# Anyone Use The Odyssea Dual T5HO Lights??



## JEden8 (Nov 11, 2010)

Curious if anyone has any input on this light:

http://cgi.ebay.com/24-30-T5-HO-Light-Hood-Aquarium-Marine-Cichlid-48W-/110611772602?pt=LH_DefaultDomain_0&hash=item19c0f9b4ba#ht_1476wt_907

I'm looking for some new T5HO lights but am on a tight budget. The other one that I was looking at was this:

http://www.petco.com/product/111939/Zoo-Med-AquaSun-T-5-HO-Double-Light-Linear-Fluorescent-Hood.aspx?CoreCat=OnSiteSearch

Or even this:

http://www.fosterandsmithaquatics.com/product/prod_display.cfm?c=3578+3733+22442&pcatid=22442&s=lh

Any advice?


----------



## joshvito (Apr 6, 2009)

you may want to check out http://www.fishneedit.com/t5ho-ligh.html
I haven't ordered from there, but have read good things on this forum.
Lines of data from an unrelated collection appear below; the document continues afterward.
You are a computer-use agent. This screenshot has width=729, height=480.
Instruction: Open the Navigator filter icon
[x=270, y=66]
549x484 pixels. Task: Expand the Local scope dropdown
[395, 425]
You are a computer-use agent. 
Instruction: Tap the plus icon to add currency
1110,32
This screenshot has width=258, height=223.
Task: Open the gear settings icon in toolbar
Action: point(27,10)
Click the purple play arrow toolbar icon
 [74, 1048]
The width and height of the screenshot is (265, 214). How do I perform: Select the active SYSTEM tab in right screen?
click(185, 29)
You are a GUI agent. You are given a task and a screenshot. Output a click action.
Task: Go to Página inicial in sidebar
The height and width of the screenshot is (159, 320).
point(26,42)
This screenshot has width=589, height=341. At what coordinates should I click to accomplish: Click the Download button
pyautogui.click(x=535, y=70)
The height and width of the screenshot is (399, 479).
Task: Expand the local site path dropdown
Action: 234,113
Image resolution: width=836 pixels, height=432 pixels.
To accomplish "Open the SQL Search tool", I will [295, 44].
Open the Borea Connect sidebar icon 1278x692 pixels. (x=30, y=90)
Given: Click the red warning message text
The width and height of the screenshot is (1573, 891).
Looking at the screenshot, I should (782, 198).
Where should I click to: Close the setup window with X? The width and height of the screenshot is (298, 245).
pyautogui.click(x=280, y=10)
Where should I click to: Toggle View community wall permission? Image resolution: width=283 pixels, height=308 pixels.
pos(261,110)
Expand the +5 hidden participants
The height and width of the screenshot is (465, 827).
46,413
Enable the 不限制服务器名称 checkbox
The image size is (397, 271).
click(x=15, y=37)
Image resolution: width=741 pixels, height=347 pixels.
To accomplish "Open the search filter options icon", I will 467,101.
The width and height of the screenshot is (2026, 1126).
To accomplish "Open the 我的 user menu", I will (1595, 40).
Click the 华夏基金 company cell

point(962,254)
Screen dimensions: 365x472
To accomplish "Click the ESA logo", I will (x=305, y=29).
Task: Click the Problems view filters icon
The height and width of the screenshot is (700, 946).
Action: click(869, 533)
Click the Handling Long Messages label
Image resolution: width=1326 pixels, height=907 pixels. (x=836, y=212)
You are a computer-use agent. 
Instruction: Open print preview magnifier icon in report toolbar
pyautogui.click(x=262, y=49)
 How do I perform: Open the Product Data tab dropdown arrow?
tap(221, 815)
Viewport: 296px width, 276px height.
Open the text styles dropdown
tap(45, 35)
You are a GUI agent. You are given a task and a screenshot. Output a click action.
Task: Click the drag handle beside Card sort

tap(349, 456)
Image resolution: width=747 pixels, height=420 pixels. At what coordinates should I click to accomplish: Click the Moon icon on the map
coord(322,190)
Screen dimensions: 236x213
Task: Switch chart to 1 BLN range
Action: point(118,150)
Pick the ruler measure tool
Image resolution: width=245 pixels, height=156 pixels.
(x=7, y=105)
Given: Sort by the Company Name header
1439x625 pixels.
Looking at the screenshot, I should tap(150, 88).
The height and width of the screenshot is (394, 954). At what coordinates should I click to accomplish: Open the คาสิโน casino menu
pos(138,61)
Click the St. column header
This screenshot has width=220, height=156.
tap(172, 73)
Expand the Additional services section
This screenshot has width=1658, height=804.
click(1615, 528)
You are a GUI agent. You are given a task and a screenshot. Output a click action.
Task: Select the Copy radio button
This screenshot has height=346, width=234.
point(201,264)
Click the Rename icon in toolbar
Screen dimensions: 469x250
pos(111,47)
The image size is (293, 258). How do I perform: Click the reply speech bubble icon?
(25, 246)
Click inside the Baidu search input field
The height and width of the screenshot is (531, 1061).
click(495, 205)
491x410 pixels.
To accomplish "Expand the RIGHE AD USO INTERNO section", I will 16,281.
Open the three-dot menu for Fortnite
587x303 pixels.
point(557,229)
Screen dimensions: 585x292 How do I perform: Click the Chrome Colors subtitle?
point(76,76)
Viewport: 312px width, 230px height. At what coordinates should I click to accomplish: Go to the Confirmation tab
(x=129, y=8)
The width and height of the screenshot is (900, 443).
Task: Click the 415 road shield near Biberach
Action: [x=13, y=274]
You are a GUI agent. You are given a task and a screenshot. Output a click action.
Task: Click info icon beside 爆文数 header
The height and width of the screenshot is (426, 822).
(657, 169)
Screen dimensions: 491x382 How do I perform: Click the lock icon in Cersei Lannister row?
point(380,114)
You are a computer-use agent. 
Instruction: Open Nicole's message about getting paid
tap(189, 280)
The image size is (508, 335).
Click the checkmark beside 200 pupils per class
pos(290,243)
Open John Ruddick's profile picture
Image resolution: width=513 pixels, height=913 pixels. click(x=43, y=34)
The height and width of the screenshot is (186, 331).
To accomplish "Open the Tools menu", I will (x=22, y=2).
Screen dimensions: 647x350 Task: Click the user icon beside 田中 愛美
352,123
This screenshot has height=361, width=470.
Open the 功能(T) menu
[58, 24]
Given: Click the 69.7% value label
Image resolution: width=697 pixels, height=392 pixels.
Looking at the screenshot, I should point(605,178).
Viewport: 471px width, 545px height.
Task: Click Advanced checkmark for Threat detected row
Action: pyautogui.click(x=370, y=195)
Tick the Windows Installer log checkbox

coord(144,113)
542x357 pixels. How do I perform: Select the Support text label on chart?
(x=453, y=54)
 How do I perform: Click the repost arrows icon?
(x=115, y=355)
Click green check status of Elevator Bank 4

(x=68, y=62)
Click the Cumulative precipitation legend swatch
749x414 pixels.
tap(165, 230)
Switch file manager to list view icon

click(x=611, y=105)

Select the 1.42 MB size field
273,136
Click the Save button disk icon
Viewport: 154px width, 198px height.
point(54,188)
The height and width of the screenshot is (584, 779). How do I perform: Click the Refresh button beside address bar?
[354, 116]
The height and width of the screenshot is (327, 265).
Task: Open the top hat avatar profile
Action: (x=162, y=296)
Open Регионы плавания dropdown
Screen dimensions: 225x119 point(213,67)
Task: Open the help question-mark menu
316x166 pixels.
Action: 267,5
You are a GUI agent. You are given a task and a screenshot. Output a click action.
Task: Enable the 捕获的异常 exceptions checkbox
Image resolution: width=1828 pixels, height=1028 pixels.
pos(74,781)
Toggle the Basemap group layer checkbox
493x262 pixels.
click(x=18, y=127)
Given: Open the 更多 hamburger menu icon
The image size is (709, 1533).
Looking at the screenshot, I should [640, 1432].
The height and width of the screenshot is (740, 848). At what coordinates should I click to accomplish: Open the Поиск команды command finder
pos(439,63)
I am a big fan of Current USA fixtures, I get mine from Bigalsonline
http://www.bigalsonline.com/Fish_Lighting_Light-Fixtures_T5-HO-T5_Nova-Extreme-T5-High-Output-X2-Lighting-Fixtures_9916161_82.html?tc=fish


----------



## JEden8 (Nov 11, 2010)

Thanks for the reply johsvito. Those lights look like a better deal. The ones on ebay were a setup for a marine that I just realized and the one at Petco did not come with any bulbs. I also came across this as well:

http://www.ahsupply.com/36-55w.htm

If I did just 1 55 watt 6700K light and mount it in my old Aqueon lid? From the specs everything should fit in there.


----------



## plamski (Oct 27, 2009)

I have 4 of those Odyssea fixtures with 6700K bulbs for more than 1.5 years-very happy


----------